DATASET RECORDS:
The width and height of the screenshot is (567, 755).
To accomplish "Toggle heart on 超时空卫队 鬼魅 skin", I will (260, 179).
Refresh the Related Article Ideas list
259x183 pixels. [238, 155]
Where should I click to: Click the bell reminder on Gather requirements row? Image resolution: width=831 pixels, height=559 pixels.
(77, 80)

* * *

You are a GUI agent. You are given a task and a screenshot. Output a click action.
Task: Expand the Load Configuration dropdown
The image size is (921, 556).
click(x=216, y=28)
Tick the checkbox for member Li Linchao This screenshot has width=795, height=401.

ACTIVITY: Find the line with "The image size is (921, 556)." in the material above. Reproduce it and each line after it up to and including the line with "Tick the checkbox".

OUTPUT BELOW:
The image size is (921, 556).
click(x=216, y=28)
Tick the checkbox for member Li Linchao This screenshot has width=795, height=401.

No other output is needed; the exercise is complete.